Records supplied START
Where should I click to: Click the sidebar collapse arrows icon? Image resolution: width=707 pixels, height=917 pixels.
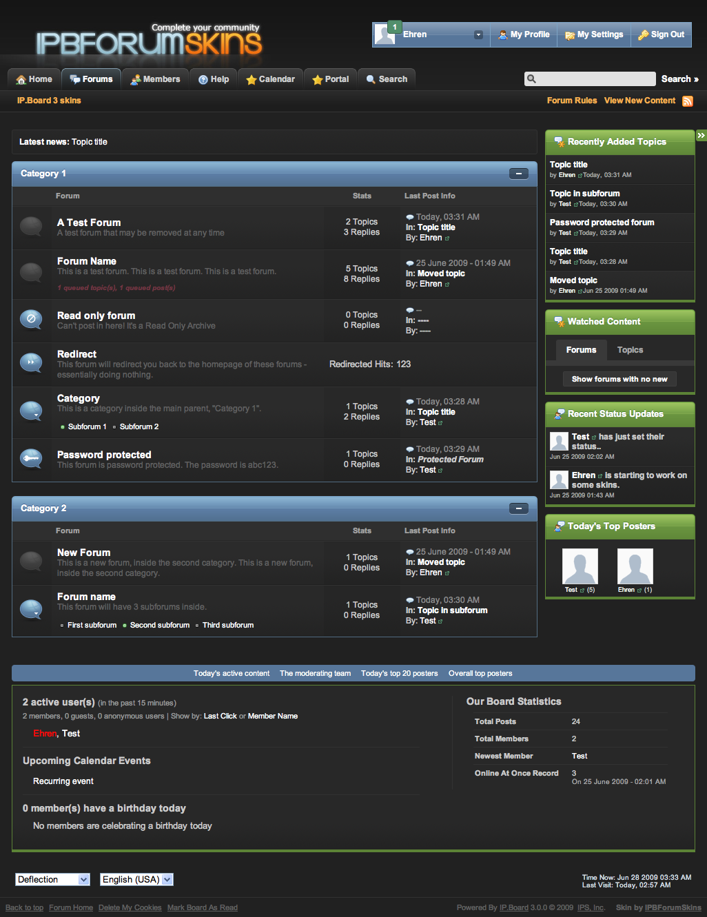tap(701, 136)

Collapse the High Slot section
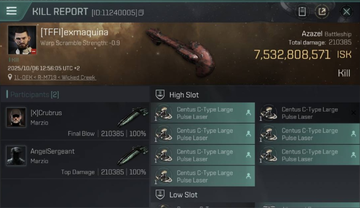pyautogui.click(x=160, y=95)
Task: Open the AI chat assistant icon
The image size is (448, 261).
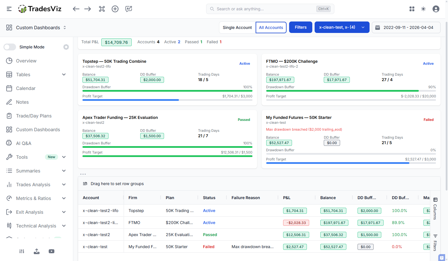Action: [129, 9]
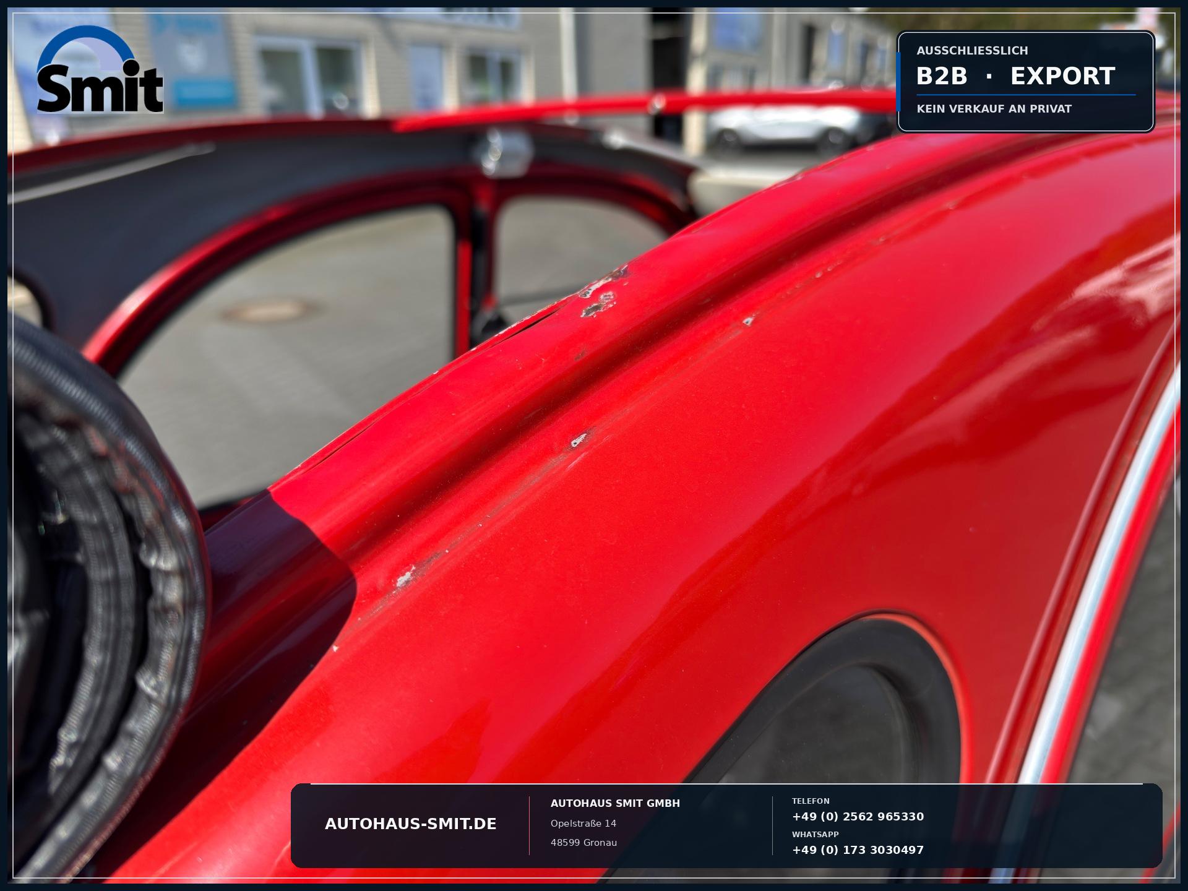Open the AUTOHAUS-SMIT.DE website link
Viewport: 1188px width, 891px height.
[411, 824]
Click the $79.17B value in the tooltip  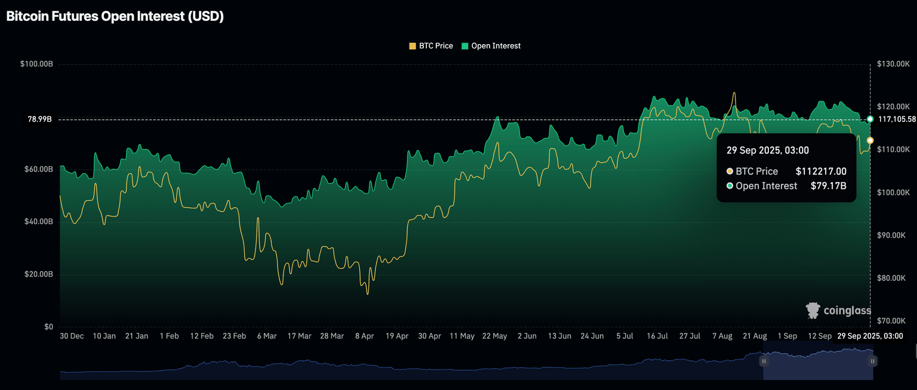click(828, 186)
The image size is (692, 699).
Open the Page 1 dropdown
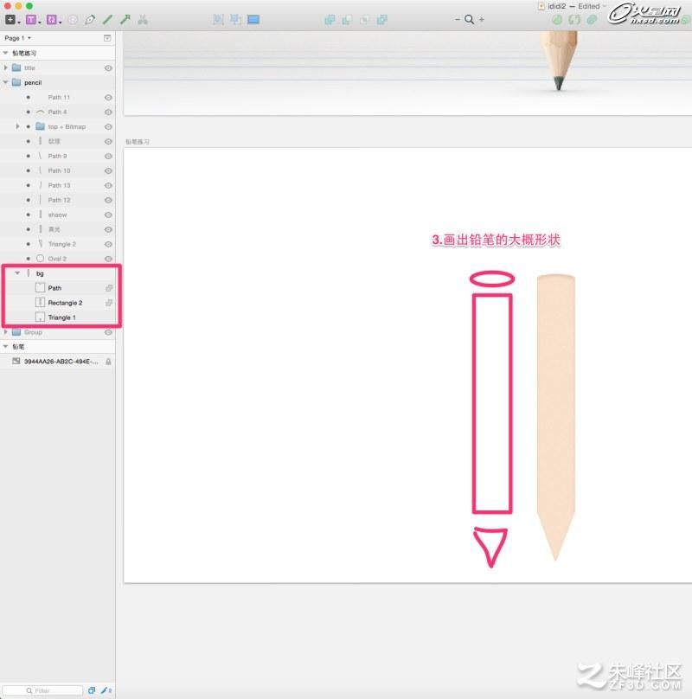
Records supplied END
After dropping the pictures, reproduce exactly the lines from the first line of the entries through the line containing "Task: Open the AI chat assistant icon", both included.

Where should I click to: Click the sidebar collapse arrows icon? Image resolution: width=707 pixels, height=917 pixels.
tap(701, 136)

Collapse the High Slot section
pyautogui.click(x=160, y=95)
Task: Open the AI chat assistant icon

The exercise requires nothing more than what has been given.